===== Input for this task =====

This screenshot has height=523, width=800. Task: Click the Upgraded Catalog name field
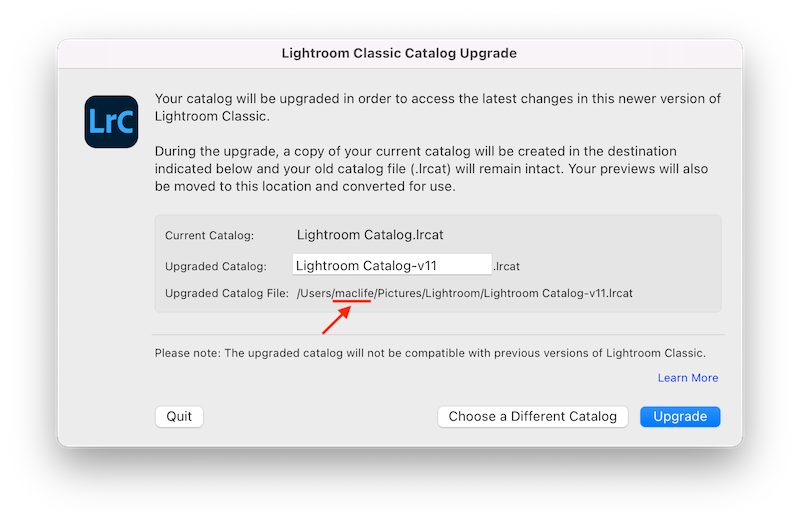click(x=392, y=265)
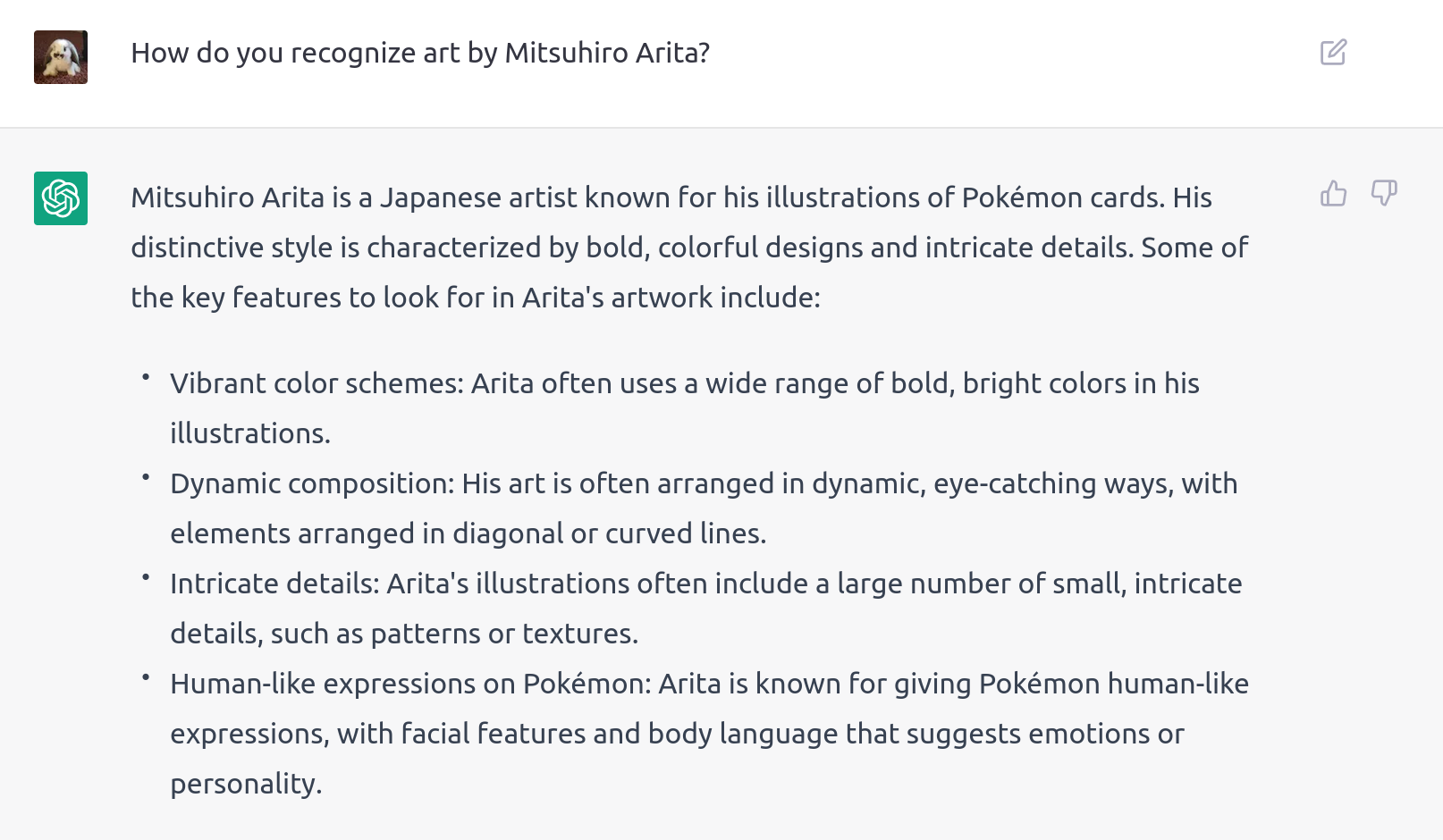Click the user's rabbit profile picture
The height and width of the screenshot is (840, 1443).
pyautogui.click(x=61, y=57)
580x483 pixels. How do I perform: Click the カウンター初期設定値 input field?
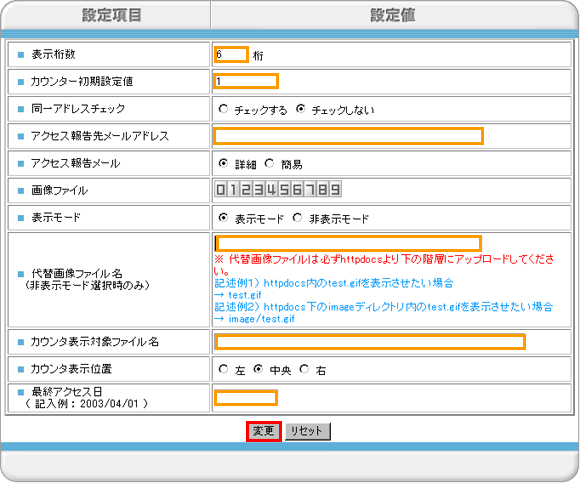tap(246, 81)
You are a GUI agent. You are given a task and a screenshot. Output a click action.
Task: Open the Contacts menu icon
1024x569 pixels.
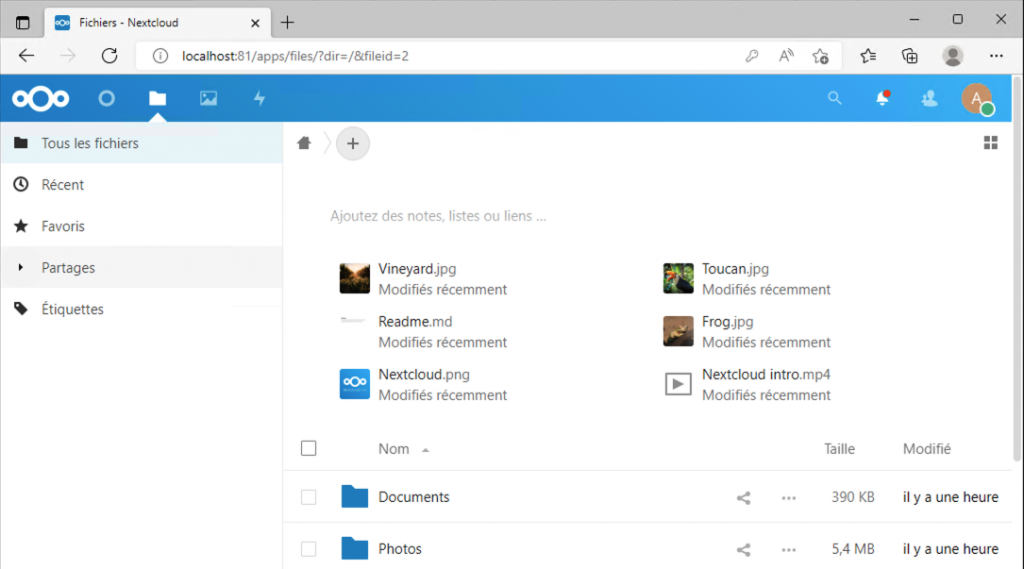(929, 98)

=====

Exercise instructions:
Your answer must be the full listing, word for word, minus any images.

Response to the task:
This screenshot has height=523, width=800. Task: Click the Upgraded Catalog name field
click(x=392, y=265)
Click the user's rabbit profile picture
The height and width of the screenshot is (840, 1443).
pyautogui.click(x=61, y=57)
580x483 pixels. How do I perform: Click the カウンター初期設定値 input field?
tap(246, 81)
You are a GUI agent. You are given a task and a screenshot. Output a click action.
Task: Open the Contacts menu icon
1024x569 pixels.
(929, 98)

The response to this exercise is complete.